第12話『蒼空
〜いつかあの飛行機のように〜

最終話の考察
①加世が”告発者X”となった理由
②「飛行機」の詩が示すもの
③教会の光

【加世が”告発者X”となった理由】
加世は幼い頃母親に「あんな子産まなければよかった」と言われ先立たれたことで、生きる意味を失っていました。それゆえに、きっと誰よりも生きる意味を欲し、また生きる意味について考え続けてきたのでしょう。
いつしか加世は教会の告解室を通して死を望む人たちの思いを聞き、告発者Xとしてその命に意味を与えるようになっていました。

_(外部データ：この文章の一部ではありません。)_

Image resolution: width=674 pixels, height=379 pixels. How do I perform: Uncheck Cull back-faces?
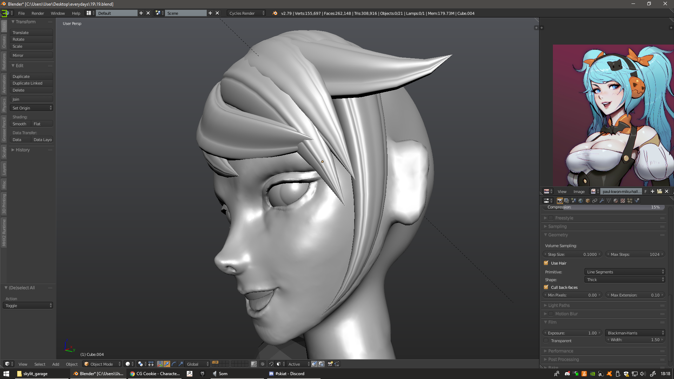(546, 287)
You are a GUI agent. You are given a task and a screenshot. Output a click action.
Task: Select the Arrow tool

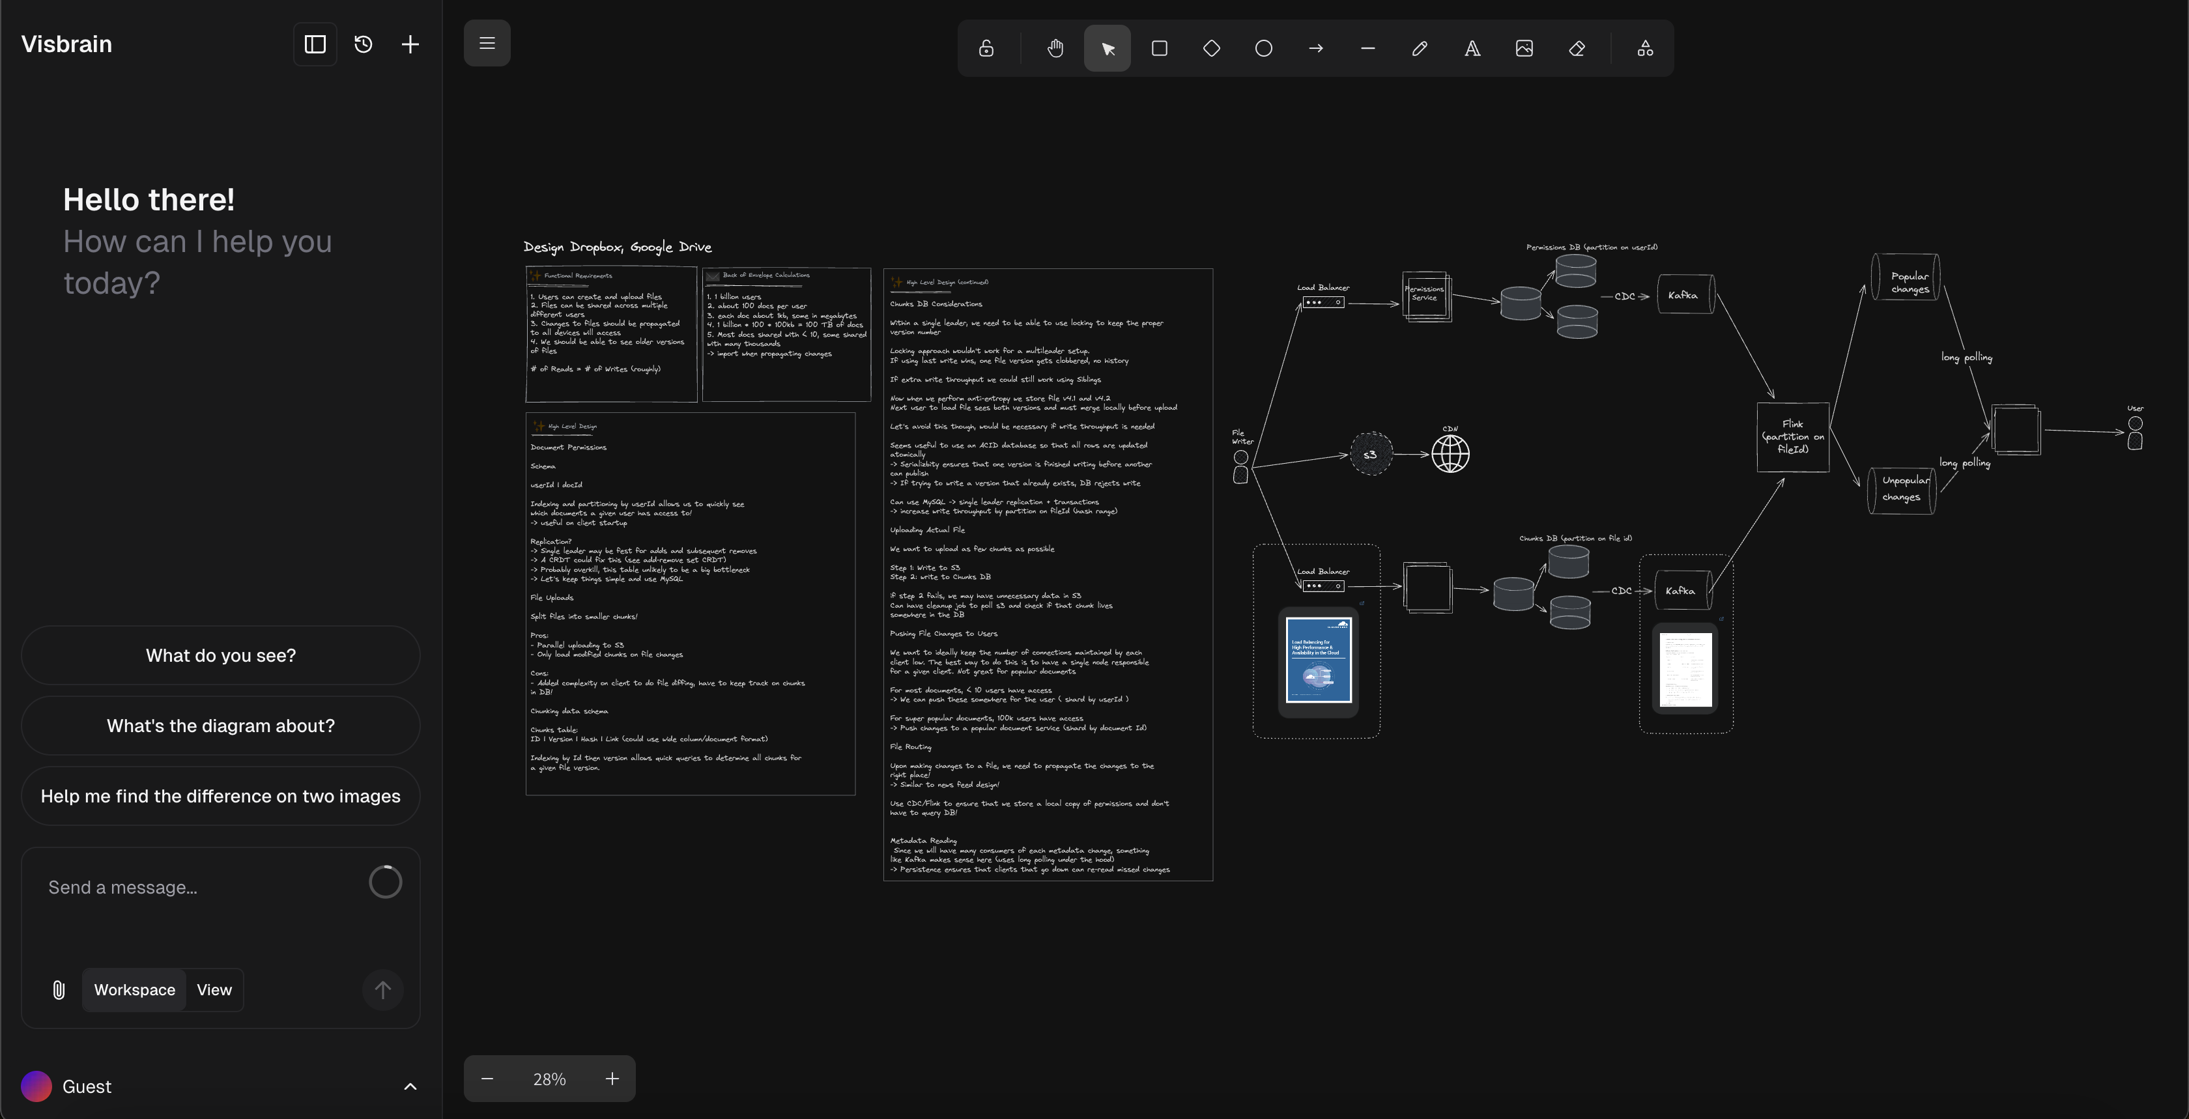coord(1315,48)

自分の生きる意味は分からずとも、他の誰かの命に意味を与えることで、自分の命にも意味があるように思えたのかもしれません。


【「飛行機」の詩が示すもの】
ラストシーン、啄木は「飛行機」という詩を詠みます。

「飛行機」 石川啄木


見よ、今日も、かの蒼空に
飛行機の高く飛べるを。

給仕づとめの少年が
たまに非番の日曜日、
肺病やみの母親とたつた二人の家にゐて、
ひとりせつせとリイダアの独学をする眼の疲れ……

見よ、今日も、かの蒼空に
飛行機の高く飛べるを。


暮らし向きの楽ではない少年が、それでも希望を胸に独学に励む様子が詠まれています。

この詩において重要なのは「飛行機(=空)に対する強い憧れ」です。
当時、飛行機はまだまだ庶民が乗れるものではなく、人間が空を飛ぶことなど夢のまた夢とされる時代でした。だからこそ、空(=飛行機)はどんなに手を伸ばしても届かない(オープニングや本編中に「空へ手を伸ばす描写」)未知の領域であり、それは人間にとって、どんなに知ろうとしても知ることのできない未来、すなわち「明日」という時間とよく似ていたのです。

《空=明日(手の届かない未知の存在)》

これを踏まえて「飛行機」の詩を読むと、
”あの高い空を飛行機が飛べるように、
いまは生活の苦しい少年でも、いつの日かその努力が報われる日が来るだろう”という希望の詩になり、これは第12話で啄木が繰り返し口にする「それでも新しい明日は必ず来ると、僕は信じています」という言葉そのままの意味になります。

つまり、
「それでも新しい明日は必ず来ると、僕は信じています」という啄木の言葉は「飛行機」の詩の意味をわかりやすく言い換えたものだと言えます。


【教会の光】
教会にて、啄木と加世をステンドグラスの光が包み込むシーンが印象的でした。
もともとステンドグラスはキリスト教の教え、とくに人間も自然も超越した「唯一の神」という存在を民衆に感覚的に伝えるための装飾でした。
そして聖書の中には「神は光である」という記載があり、民衆はステンドグラスの光に神が宿るものとして崇めるそうです。
だとすれば、
啄木と加世を包み込んだ光の描写は、ともに命の意味を追い求めたふたりの命の煌きと、神の祝福を表しているように思えます。


〜総評〜
文学作品と史実を織り交ぜつつ、言葉に頼りきらずに、アニメーションならではの映像表現を使って視聴者に深い共感を与える、本当に素晴らしい作品でした。
全12話だったとは思えない、もう1年以上見続けてきたような深い没入感があり、それでいて最後も尻切れとんぼになることなく、綺麗にまとまっていました。
全てを説明し切るのではなく、あくまで視聴者に思考と感情の増幅する余白を残してくれていて、その塩梅がちょうどよかった。
とにかく素晴らしい、個人的にも大好きな作品になりました。本当にありがとうございました。